What this task involves ::
Reproduce all of the rows below word for word, keeping every line unchanged.

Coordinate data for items
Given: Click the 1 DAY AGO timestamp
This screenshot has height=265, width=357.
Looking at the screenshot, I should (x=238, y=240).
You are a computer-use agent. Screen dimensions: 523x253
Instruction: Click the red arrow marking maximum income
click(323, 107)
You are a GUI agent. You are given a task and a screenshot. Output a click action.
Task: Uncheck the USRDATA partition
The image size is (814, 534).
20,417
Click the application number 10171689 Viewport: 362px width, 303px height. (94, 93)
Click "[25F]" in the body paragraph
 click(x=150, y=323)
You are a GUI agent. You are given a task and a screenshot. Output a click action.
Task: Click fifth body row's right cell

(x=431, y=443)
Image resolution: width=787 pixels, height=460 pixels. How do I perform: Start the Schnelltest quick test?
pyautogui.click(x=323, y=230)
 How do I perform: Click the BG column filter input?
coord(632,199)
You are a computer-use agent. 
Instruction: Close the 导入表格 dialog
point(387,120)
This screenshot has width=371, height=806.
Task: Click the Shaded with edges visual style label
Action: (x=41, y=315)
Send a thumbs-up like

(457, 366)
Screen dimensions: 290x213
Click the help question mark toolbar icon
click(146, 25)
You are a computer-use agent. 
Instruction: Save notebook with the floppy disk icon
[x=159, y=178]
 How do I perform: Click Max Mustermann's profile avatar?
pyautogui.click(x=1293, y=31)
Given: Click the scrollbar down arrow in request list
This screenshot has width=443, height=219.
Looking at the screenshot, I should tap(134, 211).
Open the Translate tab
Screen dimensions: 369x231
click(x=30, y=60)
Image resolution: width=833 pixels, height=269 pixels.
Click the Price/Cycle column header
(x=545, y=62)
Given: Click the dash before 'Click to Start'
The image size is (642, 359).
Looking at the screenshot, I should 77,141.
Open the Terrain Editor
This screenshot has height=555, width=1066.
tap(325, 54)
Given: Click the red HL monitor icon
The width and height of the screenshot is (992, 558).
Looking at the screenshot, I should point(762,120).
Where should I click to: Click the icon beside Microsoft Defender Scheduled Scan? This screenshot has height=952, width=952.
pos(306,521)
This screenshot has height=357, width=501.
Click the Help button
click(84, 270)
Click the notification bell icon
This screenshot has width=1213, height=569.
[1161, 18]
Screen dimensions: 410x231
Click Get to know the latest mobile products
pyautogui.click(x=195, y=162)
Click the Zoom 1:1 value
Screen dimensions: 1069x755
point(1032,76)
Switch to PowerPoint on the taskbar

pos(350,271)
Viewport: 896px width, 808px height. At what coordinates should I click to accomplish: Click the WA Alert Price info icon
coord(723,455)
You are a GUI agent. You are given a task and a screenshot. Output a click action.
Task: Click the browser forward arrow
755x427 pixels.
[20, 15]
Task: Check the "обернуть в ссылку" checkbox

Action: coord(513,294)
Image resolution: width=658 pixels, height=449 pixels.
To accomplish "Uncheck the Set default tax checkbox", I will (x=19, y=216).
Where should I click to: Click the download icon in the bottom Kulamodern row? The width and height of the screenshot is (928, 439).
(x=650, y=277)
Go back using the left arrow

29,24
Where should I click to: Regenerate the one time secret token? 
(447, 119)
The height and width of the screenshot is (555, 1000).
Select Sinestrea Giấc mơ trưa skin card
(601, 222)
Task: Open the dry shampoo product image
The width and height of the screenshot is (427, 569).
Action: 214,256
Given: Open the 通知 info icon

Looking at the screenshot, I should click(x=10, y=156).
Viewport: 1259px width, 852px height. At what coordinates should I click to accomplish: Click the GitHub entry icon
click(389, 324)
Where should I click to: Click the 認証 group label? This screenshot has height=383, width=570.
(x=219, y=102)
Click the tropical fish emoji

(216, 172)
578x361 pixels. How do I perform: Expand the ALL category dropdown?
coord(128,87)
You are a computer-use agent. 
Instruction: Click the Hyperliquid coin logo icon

Reply to the task ::
Given: Click the 1 DAY AGO timestamp
This screenshot has height=265, width=357.
Looking at the screenshot, I should (x=238, y=240).
You are a computer-use agent. Screen dimensions: 523x253
Instruction: Click the red arrow marking maximum income
click(323, 107)
You are a GUI agent. You are given a task and a screenshot. Output a click action.
Task: Uncheck the USRDATA partition
The image size is (814, 534).
20,417
Click the application number 10171689 Viewport: 362px width, 303px height. (94, 93)
Click "[25F]" in the body paragraph
 click(x=150, y=323)
You are a GUI agent. You are given a task and a screenshot. Output a click action.
Task: Click fifth body row's right cell

(x=431, y=443)
Image resolution: width=787 pixels, height=460 pixels. How do I perform: Start the Schnelltest quick test?
pyautogui.click(x=323, y=230)
 How do I perform: Click the BG column filter input?
coord(632,199)
You are a computer-use agent. 
Instruction: Close the 导入表格 dialog
point(387,120)
This screenshot has width=371, height=806.
Task: Click the Shaded with edges visual style label
Action: (x=41, y=315)
Send a thumbs-up like

(457, 366)
Screen dimensions: 290x213
Click the help question mark toolbar icon
click(146, 25)
You are a computer-use agent. 
Instruction: Save notebook with the floppy disk icon
[x=159, y=178]
 How do I perform: Click Max Mustermann's profile avatar?
pyautogui.click(x=1293, y=31)
Given: Click the scrollbar down arrow in request list
This screenshot has width=443, height=219.
Looking at the screenshot, I should tap(134, 211).
Open the Translate tab
Screen dimensions: 369x231
click(x=30, y=60)
Image resolution: width=833 pixels, height=269 pixels.
Click the Price/Cycle column header
(x=545, y=62)
Given: Click the dash before 'Click to Start'
The image size is (642, 359).
Looking at the screenshot, I should 77,141.
Open the Terrain Editor
This screenshot has height=555, width=1066.
tap(325, 54)
Given: Click the red HL monitor icon
The width and height of the screenshot is (992, 558).
Looking at the screenshot, I should point(762,120).
Where should I click to: Click the icon beside Microsoft Defender Scheduled Scan? This screenshot has height=952, width=952.
pos(306,521)
This screenshot has height=357, width=501.
Click the Help button
click(84, 270)
Click the notification bell icon
This screenshot has width=1213, height=569.
[1161, 18]
Screen dimensions: 410x231
Click Get to know the latest mobile products
pyautogui.click(x=195, y=162)
Click the Zoom 1:1 value
Screen dimensions: 1069x755
point(1032,76)
Switch to PowerPoint on the taskbar

pos(350,271)
Viewport: 896px width, 808px height. At what coordinates should I click to accomplish: Click the WA Alert Price info icon
coord(723,455)
You are a GUI agent. You are given a task and a screenshot. Output a click action.
Task: Click the browser forward arrow
755x427 pixels.
[20, 15]
Task: Check the "обернуть в ссылку" checkbox

Action: coord(513,294)
Image resolution: width=658 pixels, height=449 pixels.
To accomplish "Uncheck the Set default tax checkbox", I will (x=19, y=216).
Where should I click to: Click the download icon in the bottom Kulamodern row? The width and height of the screenshot is (928, 439).
(x=650, y=277)
Go back using the left arrow

29,24
Where should I click to: Regenerate the one time secret token? 
(447, 119)
The height and width of the screenshot is (555, 1000).
Select Sinestrea Giấc mơ trưa skin card
(601, 222)
Task: Open the dry shampoo product image
The width and height of the screenshot is (427, 569).
Action: 214,256
Given: Open the 通知 info icon

Looking at the screenshot, I should click(x=10, y=156).
Viewport: 1259px width, 852px height. At what coordinates should I click to accomplish: Click the GitHub entry icon
click(389, 324)
Where should I click to: Click the 認証 group label? This screenshot has height=383, width=570.
(x=219, y=102)
Click the tropical fish emoji

(216, 172)
578x361 pixels. How do I perform: Expand the ALL category dropdown?
coord(128,87)
You are a computer-use agent. 
Instruction: Click the Hyperliquid coin logo icon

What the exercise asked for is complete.